Location
- 120 Main Street Gorham, Coos County, New Hampshire, 03581 United States

Information
- Type: Public
- Principal: David Morrissette
- Staff: 16.50 (FTE)
- Grades: 9–12
- Enrollment: 149 (2024–2025)
- Student to teacher ratio: 9.03
- Campus: Small town
- Mascot: Husky
- Website: www.gmhsnh.org

= Gorham High School (New Hampshire) =

Gorham High School is a public, co-educational school located in Gorham, New Hampshire. Students are enrolled from the surrounding areas of Gorham, Randolph, and Shelburne.

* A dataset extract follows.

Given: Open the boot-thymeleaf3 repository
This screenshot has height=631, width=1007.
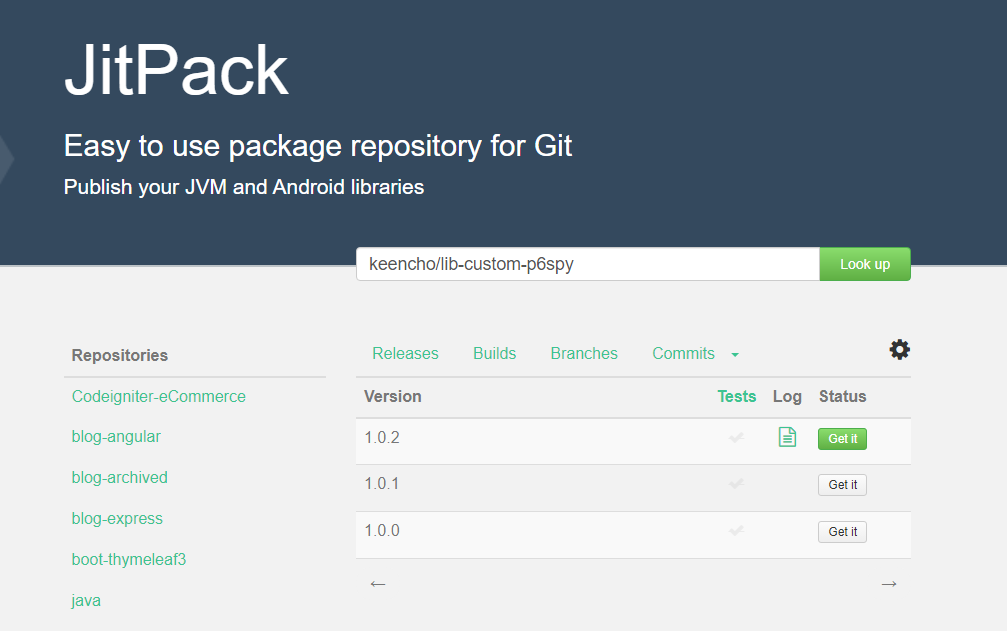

The school enrolls students in grades 9 through 12.

== Sport ==
Sports at Gorham High School include men's and women's soccer, cross country, basketball, alpine skiing, baseball, and softball in NHIAA class S.

== Academic activities ==
Gorham High School has a Math League, National Honor Society, National Junior Honor Society, FBLA (Future Business Leaders of America), a Middle and High School Student Council Network, a school newspaper entitled the Kaleidoscope Tribune, a Community Service Group (CSG), a Cancer Outreach Organization (a branch of CSG) and many more.

The school has had success with the "We The People...."...Bicentennial Constitution competition. In 1992, 14 members of the class of 1994 (and several from the class of 1993) won the statewide competition, then went on to win the Northeastern Regional in Washington, D.C.